Rétrospective : de quoi parle-t-on ?
Dans une des méthodes agiles, Scrum, on fonctionne en itérations qui se terminent toujours par une rétrospective, un temps collectif d’amélioration continue. C’est le moment pour l’équipe de prendre de la hauteur sur son travail. On va chercher à faire le bilan de ce qui s’est passé pendant l’itération pour améliorer son fonctionnement.
Ce temps collectif se retrouve aujourd’hui dans des organisations qui ne sont pas spécifiquement en Scrum, ou d’ailleurs pas spécifiquement agiles, mais qui parlent d’amélioration continue. Cette notion est d’ailleurs déjà connue dans toutes les bonnes méthodes.

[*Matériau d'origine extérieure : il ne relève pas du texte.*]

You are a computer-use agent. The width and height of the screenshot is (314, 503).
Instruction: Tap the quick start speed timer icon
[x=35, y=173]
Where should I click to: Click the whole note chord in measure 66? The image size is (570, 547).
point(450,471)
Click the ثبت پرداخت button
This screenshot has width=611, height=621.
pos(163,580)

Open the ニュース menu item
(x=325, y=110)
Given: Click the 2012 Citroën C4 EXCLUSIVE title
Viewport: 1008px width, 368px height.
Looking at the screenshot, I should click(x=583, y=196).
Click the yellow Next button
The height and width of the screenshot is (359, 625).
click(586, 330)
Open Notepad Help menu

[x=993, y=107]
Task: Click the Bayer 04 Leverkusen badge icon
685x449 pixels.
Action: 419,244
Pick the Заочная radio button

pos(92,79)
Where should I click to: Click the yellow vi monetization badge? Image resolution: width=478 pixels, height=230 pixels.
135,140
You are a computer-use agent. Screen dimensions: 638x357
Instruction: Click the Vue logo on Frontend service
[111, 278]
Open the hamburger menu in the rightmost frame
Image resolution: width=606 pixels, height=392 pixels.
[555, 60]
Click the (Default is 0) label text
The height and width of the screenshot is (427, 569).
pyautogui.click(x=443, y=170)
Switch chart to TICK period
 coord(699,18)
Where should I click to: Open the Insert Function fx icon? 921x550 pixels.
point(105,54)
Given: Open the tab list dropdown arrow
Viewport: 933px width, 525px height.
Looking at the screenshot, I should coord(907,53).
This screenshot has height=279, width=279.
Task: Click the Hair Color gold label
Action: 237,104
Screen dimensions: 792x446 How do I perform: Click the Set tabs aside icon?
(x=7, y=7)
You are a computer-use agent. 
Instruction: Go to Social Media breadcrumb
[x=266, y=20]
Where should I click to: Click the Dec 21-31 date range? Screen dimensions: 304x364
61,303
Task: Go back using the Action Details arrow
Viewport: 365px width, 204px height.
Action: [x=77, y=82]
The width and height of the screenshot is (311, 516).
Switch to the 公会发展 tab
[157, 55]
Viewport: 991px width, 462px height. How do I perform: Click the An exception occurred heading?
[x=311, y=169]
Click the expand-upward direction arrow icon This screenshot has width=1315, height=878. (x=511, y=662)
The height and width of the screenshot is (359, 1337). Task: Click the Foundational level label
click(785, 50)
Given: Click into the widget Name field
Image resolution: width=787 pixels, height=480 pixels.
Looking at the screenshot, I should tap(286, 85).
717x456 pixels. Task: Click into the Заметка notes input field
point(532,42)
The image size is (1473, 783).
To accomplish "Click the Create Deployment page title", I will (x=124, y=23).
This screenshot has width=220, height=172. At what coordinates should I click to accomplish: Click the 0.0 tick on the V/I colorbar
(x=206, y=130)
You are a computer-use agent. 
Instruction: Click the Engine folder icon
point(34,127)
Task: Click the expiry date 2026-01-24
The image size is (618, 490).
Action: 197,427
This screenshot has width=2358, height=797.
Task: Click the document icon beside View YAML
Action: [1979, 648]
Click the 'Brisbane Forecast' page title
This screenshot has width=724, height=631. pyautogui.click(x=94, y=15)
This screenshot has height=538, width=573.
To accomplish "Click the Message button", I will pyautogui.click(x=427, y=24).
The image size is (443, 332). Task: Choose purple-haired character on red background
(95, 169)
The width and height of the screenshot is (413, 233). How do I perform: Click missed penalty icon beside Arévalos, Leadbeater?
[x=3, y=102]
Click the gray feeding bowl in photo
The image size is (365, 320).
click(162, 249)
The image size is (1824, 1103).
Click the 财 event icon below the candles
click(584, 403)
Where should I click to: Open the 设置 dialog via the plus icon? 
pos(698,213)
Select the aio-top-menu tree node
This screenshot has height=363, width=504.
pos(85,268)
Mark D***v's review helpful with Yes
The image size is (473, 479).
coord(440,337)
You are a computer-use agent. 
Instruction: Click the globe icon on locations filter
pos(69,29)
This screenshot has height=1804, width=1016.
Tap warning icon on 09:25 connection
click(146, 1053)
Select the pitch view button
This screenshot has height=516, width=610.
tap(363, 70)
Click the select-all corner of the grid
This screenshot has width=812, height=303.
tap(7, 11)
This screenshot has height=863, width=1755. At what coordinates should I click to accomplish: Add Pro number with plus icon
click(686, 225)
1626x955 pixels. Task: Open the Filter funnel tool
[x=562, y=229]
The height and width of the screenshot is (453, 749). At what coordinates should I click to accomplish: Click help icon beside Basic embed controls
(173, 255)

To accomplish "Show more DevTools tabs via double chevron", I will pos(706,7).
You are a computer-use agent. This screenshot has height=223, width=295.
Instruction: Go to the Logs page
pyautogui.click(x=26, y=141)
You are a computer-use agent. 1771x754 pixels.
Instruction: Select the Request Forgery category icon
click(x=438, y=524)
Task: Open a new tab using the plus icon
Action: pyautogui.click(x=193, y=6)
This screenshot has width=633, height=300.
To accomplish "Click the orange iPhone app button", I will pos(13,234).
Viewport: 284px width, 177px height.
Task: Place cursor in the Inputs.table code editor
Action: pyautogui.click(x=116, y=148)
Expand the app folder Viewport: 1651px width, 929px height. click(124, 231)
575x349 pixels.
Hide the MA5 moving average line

Je vous recommande les travaux majeurs de W. Edwards Deming pour le management dans l’industrie des années 50. Si vous voulez creuser ce sujet, cherchez les boucles PDCA. L’amélioration continue est une recherche permanente et porte aussi bien sur les procédés techniques que les aspects humains.
L’objectif de la rétrospective
La rétrospective vise à avoir un impact pour monter d’un cran dans le fonctionnement de l’équipe. Une erreur classique est de chercher à faire la révolution, d’adresser des grands sujets qui relèvent parfois du rêve. L’objectif d’une rétrospective est de fluidifier l’organisation des personnes présentes, pas à pas. Il sera atteint si, et seulement si, l’équipe se sent en capacité de mettre en œuvre ce qui a été décidé. Elle doit avoir la sensation soit qu’elle va faire un petit pas en avant, soit qu’elle va franchir un cap.
Les formats de rétrospectives
Je recommande la plateforme RETROMAT pour générer aléatoirement des formats de rétrospectives. Pas sûr que ce soit toujours adapté à ce que vous cherchez mais c’est un bon point de départ si vous cherchez de l’inspiration.
Autre possibilité avant d’aller chercher des fantaisies : avez-vous (re)testé les classiques ? L’idée est toujours identique, on tire collectivement des conclusions et des actions à partir des questions posées :
- Le bilan positif et négatif d’une période : qu’est s’est-il bien passé ou que s’est-il mal passé ?
- Keep Start Drop : qu’est ce qu’on veut garder dans nos pratiques collectives, qu’est ce qu’il faut démarrer et qu’est ce qu’on veut abandonner ?
- Mad, Sad, Glad : on initie la rétrospective autour des émotions, qu’est-ce qui vous a mis en colère, rendu triste et heureux ?
- Etoile de mer : en plus d’être visuelle, c’est une évolution de Keep Start Drop avec en plus que faut-il faire un peu plus ? Que faut-il faire un peu moins ?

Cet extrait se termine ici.